◆ **What needs to be done**
All of the entries below are to be copied without any alteration.

Data entries:
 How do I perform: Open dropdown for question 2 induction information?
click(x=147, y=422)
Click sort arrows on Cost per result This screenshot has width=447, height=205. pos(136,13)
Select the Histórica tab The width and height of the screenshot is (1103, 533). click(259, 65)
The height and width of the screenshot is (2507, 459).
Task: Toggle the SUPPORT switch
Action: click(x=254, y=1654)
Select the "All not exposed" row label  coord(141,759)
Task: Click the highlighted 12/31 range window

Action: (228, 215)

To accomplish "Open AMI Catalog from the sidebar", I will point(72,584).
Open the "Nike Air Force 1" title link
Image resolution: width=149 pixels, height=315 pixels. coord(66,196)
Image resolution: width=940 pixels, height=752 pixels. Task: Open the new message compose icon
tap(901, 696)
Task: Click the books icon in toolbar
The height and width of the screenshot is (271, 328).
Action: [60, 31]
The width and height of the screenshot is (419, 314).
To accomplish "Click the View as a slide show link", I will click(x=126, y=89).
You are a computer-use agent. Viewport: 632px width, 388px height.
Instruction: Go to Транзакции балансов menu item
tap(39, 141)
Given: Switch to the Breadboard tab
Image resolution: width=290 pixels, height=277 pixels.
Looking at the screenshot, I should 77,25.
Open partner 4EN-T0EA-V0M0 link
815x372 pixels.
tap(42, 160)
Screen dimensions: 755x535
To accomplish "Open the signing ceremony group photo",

◆ **Final answer**
 How do I perform: Open dropdown for question 2 induction information?
click(x=147, y=422)
Click sort arrows on Cost per result This screenshot has width=447, height=205. pos(136,13)
Select the Histórica tab The width and height of the screenshot is (1103, 533). click(259, 65)
The height and width of the screenshot is (2507, 459).
Task: Toggle the SUPPORT switch
Action: click(x=254, y=1654)
Select the "All not exposed" row label  coord(141,759)
Task: Click the highlighted 12/31 range window

Action: (228, 215)

To accomplish "Open AMI Catalog from the sidebar", I will point(72,584).
Open the "Nike Air Force 1" title link
Image resolution: width=149 pixels, height=315 pixels. coord(66,196)
Image resolution: width=940 pixels, height=752 pixels. Task: Open the new message compose icon
tap(901, 696)
Task: Click the books icon in toolbar
The height and width of the screenshot is (271, 328).
Action: [60, 31]
The width and height of the screenshot is (419, 314).
To accomplish "Click the View as a slide show link", I will click(x=126, y=89).
You are a computer-use agent. Viewport: 632px width, 388px height.
Instruction: Go to Транзакции балансов menu item
tap(39, 141)
Given: Switch to the Breadboard tab
Image resolution: width=290 pixels, height=277 pixels.
Looking at the screenshot, I should 77,25.
Open partner 4EN-T0EA-V0M0 link
815x372 pixels.
tap(42, 160)
Screen dimensions: 755x535
To accomplish "Open the signing ceremony group photo",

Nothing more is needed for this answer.